Re: Writeback threads and freezable

From: "Rafael J. Wysocki" <rjw@rjwysocki.net>
To: Tejun Heo <tj@kernel.org>
Cc: Dave Chinner <david@fromorbit.com>, Jens Axboe <axboe@kernel.dk>,
	tomaz.solc@tablix.org, aaron.lu@intel.com,
	linux-kernel@vger.kernel.org, Oleg Nesterov <oleg@redhat.com>,
	Greg Kroah-Hartman <gregkh@linuxfoundation.org>,
	Fengguang Wu <fengguang.wu@intel.com>
Subject: Re: Writeback threads and freezable
Date: Fri, 20 Dec 2013 15:00:17 +0100	[thread overview]
Message-ID: <1560958.dtxLEj3lem@vostro.rjw.lan> (raw)
In-Reply-To: <20131219162411.GD16994@htj.dyndns.org>

On Thursday, December 19, 2013 11:24:11 AM Tejun Heo wrote:
> Yo, Dave.
> 
> On Thu, Dec 19, 2013 at 03:08:21PM +1100, Dave Chinner wrote:
> > > If knowing that the underlying device has gone away somehow helps
> > > filesystem, maybe we can expose that interface and avoid flushing
> > > after hotunplug but that merely hides the possible deadlock scenario
> > > that you're concerned about.  Nothing is really solved.
> > 
> > Except that a user of the block device has been informed that it is
> > now gone and has been freed from under it. i.e. we can *immediately*
> > inform the user that their mounted filesystem is now stuffed and
> > supress all the errors that are going to occur as a result of
> > sync_filesystem() triggering IO failures all over the place and then
> > having to react to that.i
> 
> Please note that there's no real "immediacy" in that it's inherently
> racy and that the extent of the usefulness of such notification can't
> reach much further than suppressing error messages.  Even that benefit
> is kinda dubious.  Don't we want to generate errors when a device is
> removed while dirty data / IOs are pending on it?  I fail to see how
> "supressing all the errors" would be a sane thing to do.
> 
> Another thing is that I think it's actually healthier in terms of
> excercise of code paths to travel those error paths on hot unplugs
> which are relatively common than taking a different behavior on them.
> It'll inevitably lower our test coverage.
> 
> > Indeed, there is no guarantee that sync_filesystem will result in
> > the filesystem being shut down - if the filesystem is clean then
> > nothing will happen, and it won't be until the user modifies some
> > metadata that a shutdown will be triggered.
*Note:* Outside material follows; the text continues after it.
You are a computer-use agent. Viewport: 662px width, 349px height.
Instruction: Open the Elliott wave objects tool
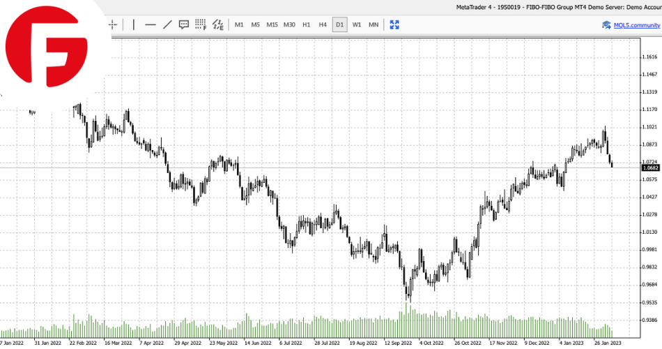click(x=218, y=24)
That could be a long
> > time after the device has been removed....
> 
> I still fail to see that why that is a problem.  Filesystems should be
> able to handle hot unplug or IO failures at any point in a reasonable
> way, so what difference would having a notification make other than
> introducing yet another exception code path?
> 
> > I don't see that there is a difference between a warm and hot unplug
> > from a filesystem point of view - both result in the filesystem's
> > backing device being deleted and freed, and in both cases we have to
> > take the same action....
> 
> Yeah, exactly, so what'd be the point of getting separate notification
> for hot unplug events?
> 
> > > Do you mean xfs never gives up after IO failures?
> > 
> > There's this thing called a transient IO failure which we have to
> > handle. e.g multipath taking several minutes to detect a path
> > failure and fail over, whilst in the mean time IO errors are
> > reported after a 30s timeout. So some types of async metadata write
> > IO failures are simply rescheduled for a short time in the future.
> > They'll either succeed, or continual failure will eventually trigger
> > some kind of filesystem failure.
> > 
> > If it's a synchronous write or a write that we cannot tolerate even
> > transient errors on (e.g. journal writes), then we'll shut down the
> > filesystem immediately.
> 
> Sure, filesystems should (be able to) react to different types of
> errors in different ways.  We still have a long way to go to do that
> properly but that should be done through IO failures not some side
> channel one-off "hotunplug" happened call.  Again, it doesn't solve
> anything.  It just side steps one very specific case in a half-assed
> way.

Another problem is to distinguish "hotunplug" from "power failure", for
example, because it may not be entirely clear what happened to start with
until way after when we get a "these devices are gone" notification from the
platform firmware.

So even if something may be regarded as a "hotunplug" from the order of the
Universe perspective, it still may look like a regular IO error at the device
level until device_del() is called for that device (which may not happen for
quite a while).

[That said, there are situations in which we may want to wait until it is
"safe" to eject stuff, or even we may want to allow subsystems to fail
"offline" requests, like in the memory eject case.  In those cases the
hot-removal actually consists of two parts, an offline and a removal,
where devices are supposed to be not in use after offline (which may fail).
But that is a different story. :-)]

Thanks,
Rafael